Bujang (bercanda):Wah, berat nih. Biasanya lo mikir cuma pas gaji telat. Sekarang nggak telat. Pasti oke dong ?
Mamat (tersenyum tipis): Gue dapet tawaran kerjaan dari luar. Startup teknologi. Mereka butuh orang buat bangun sistem pelaporan dari nol. Menurut saya tawaran ini menarik.
Myra: Serius? Lo udah lima tahun di sini, Mat. Gak pernah sekalipun lo ngomong mau pindah. Hidup Lo oke-oke aja, tak ada masalah yang berati di kantor dan di rumah.
Mamat: Itu dia. Lima tahun gue ngerjain hal yang sama. Masuk, buka spreadsheet, kirim laporan, pulang. Gaji naik, iya, tapi pelan.
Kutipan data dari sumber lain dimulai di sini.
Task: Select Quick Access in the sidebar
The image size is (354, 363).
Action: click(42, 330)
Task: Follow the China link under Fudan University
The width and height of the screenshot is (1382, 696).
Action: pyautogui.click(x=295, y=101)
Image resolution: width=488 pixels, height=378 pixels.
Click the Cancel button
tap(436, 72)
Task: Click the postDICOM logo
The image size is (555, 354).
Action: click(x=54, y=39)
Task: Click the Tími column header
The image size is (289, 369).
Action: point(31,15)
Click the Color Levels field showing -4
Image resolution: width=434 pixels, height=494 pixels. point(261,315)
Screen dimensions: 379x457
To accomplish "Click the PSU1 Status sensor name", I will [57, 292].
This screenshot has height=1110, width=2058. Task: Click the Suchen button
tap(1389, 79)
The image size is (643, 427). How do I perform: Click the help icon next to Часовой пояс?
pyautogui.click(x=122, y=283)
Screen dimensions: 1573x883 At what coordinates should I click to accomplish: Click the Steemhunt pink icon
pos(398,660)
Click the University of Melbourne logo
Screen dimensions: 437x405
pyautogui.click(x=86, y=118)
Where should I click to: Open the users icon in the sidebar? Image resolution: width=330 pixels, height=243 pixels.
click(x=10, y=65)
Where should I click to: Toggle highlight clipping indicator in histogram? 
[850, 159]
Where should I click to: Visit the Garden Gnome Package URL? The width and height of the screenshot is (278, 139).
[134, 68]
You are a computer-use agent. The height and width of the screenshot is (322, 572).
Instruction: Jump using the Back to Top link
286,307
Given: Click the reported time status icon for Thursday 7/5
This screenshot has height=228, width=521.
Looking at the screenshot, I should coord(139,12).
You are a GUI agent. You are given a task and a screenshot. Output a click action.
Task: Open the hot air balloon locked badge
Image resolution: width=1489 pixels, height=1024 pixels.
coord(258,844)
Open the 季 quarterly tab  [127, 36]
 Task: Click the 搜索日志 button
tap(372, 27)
Skill ? Gitu-gitu aja. Gue kayak... mandek. Gue dibuat nyaman. Kalau gue pindah, gue memulai hal baru yang belum tentu membuat gue lebih baik. Tapi kantor ini sudah memanjakan gue 5 tahun, tanpa ada perubahan yang berarti. “Zona nyaman itu seperti pelukan hangat di malam dingin. Menenangkan, tapi bisa membuatmu lupa bahwa pagi akan datang.”
Bujang: Tapi lo nyaman kan? Gak ada tekanan, kerjaan lo udah lo kuasain luar kepala. 
Mamat: Nyaman, iya. Tapi gue mulai sadar, kenyamanan itu bisa jadi jebakan. Gue takut lima tahun lagi, gue masih di sini, ngerjain hal yang sama. Bagaimana gue mempersiapkan kehidupan keluarga di masa depan setelah gue pensiun.
Myra: Lo inget gak, dulu pas lo baru masuk sini? Lo semangat banget. Lo bilang, ‘Gue mau belajar banyak di sini.’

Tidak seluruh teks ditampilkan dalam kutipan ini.